* [Problem to work on]
Copy out, character for character, the lines that begin with the one containing "Image resolution: width=1252" and end with the one containing "Describe the element at coordinates (405, 31)", both of those included.

* [Data extract]
================
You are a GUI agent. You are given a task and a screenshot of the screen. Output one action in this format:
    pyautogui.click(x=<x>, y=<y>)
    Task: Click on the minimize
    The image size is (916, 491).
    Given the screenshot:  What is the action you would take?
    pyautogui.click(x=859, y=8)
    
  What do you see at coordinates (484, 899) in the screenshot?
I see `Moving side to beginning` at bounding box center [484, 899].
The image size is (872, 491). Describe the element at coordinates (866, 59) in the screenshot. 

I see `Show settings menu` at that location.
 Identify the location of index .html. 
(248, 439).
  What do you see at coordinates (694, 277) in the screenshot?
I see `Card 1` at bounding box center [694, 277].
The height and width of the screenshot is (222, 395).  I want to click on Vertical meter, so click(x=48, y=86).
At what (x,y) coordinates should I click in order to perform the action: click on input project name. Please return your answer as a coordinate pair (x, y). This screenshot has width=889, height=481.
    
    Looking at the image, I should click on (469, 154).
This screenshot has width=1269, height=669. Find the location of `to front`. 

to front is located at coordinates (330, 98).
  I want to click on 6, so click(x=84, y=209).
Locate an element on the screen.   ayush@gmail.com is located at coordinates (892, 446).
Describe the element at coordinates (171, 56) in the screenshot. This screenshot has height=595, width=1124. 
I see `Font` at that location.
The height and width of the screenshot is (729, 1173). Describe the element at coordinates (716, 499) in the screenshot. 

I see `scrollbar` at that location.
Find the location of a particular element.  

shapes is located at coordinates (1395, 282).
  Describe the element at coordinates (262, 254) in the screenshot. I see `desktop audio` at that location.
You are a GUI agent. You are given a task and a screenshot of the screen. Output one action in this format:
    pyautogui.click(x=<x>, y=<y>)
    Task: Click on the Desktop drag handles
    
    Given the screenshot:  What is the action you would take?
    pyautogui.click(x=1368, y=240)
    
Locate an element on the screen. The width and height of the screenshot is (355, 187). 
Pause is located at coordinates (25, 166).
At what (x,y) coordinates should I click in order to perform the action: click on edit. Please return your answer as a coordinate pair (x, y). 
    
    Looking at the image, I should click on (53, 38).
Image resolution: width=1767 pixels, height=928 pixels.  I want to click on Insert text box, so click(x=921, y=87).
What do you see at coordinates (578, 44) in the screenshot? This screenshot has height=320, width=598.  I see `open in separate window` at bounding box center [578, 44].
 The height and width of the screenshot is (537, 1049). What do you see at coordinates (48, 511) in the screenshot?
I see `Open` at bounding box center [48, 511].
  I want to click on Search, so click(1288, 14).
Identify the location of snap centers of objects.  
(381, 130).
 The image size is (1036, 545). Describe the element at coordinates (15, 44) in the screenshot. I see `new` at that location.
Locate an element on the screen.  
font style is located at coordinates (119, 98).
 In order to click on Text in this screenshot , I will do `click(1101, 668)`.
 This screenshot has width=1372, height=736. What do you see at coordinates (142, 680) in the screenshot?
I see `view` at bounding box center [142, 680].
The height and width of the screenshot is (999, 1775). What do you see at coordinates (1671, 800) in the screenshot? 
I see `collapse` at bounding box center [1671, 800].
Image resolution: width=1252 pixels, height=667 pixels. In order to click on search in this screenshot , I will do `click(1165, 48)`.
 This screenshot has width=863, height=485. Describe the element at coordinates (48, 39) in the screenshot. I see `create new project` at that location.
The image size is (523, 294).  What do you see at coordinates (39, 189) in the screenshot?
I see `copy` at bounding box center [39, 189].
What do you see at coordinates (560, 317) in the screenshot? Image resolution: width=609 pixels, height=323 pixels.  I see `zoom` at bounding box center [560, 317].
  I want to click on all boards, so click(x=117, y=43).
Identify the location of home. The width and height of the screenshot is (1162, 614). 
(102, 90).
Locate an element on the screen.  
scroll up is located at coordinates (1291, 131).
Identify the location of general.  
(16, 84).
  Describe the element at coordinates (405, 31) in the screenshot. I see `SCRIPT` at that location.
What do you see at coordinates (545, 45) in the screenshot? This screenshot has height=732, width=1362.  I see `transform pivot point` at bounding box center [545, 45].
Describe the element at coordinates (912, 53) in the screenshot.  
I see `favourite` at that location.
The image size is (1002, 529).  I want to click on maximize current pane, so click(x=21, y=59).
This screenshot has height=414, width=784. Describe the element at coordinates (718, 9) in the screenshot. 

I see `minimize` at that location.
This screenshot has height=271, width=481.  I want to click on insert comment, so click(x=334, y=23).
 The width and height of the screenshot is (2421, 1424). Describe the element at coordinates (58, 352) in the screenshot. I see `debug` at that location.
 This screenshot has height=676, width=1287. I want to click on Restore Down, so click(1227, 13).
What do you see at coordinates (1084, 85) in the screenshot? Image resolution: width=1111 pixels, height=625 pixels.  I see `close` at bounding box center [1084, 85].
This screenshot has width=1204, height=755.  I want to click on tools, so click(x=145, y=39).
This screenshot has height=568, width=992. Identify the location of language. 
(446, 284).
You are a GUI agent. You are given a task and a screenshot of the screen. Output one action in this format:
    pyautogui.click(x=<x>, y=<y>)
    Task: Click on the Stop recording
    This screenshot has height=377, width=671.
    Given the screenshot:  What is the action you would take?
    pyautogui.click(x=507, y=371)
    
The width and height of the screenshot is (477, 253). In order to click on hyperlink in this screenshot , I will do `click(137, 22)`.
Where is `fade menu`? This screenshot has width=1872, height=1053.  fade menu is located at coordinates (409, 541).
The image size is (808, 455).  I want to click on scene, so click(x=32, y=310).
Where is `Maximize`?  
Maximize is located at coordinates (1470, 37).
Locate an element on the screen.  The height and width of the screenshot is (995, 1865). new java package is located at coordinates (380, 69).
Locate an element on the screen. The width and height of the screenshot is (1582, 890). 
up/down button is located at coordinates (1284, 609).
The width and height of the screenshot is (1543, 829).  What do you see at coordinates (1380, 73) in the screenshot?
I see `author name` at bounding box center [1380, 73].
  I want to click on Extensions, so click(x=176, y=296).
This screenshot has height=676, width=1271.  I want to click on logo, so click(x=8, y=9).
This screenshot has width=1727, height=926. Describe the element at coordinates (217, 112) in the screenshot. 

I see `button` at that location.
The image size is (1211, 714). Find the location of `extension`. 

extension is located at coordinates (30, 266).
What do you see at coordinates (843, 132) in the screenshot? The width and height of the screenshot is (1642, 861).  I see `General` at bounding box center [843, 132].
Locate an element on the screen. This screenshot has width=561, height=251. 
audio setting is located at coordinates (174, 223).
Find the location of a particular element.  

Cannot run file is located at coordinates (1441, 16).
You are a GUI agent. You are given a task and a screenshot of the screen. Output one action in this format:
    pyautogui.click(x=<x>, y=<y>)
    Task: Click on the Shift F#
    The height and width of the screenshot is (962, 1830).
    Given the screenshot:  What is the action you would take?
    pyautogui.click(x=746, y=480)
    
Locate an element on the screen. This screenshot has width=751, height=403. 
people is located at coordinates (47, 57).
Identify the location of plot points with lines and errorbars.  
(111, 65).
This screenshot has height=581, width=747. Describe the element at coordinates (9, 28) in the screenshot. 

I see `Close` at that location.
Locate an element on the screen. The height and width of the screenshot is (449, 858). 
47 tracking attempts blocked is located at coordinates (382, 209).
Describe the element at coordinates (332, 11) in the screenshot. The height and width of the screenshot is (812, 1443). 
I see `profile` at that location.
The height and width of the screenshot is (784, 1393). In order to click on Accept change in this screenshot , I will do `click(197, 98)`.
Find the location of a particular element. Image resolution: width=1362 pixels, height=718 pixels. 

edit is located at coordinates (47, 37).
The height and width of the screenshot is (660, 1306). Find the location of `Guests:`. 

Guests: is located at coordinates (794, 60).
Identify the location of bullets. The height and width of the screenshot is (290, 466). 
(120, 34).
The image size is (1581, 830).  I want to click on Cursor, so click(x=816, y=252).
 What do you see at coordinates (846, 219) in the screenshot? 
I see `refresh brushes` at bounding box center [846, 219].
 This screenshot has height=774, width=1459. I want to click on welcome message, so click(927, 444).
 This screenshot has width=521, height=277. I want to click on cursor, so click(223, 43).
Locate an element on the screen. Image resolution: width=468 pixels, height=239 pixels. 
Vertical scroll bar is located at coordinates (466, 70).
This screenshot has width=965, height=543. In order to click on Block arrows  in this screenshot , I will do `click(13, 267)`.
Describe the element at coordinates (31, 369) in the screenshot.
================
* [The completed task]
Image resolution: width=1252 pixels, height=667 pixels. In order to click on search in this screenshot , I will do `click(1165, 48)`.
 This screenshot has width=863, height=485. Describe the element at coordinates (48, 39) in the screenshot. I see `create new project` at that location.
The image size is (523, 294).  What do you see at coordinates (39, 189) in the screenshot?
I see `copy` at bounding box center [39, 189].
What do you see at coordinates (560, 317) in the screenshot? Image resolution: width=609 pixels, height=323 pixels.  I see `zoom` at bounding box center [560, 317].
  I want to click on all boards, so click(x=117, y=43).
Identify the location of home. The width and height of the screenshot is (1162, 614). 
(102, 90).
Locate an element on the screen.  
scroll up is located at coordinates (1291, 131).
Identify the location of general.  
(16, 84).
  Describe the element at coordinates (405, 31) in the screenshot. I see `SCRIPT` at that location.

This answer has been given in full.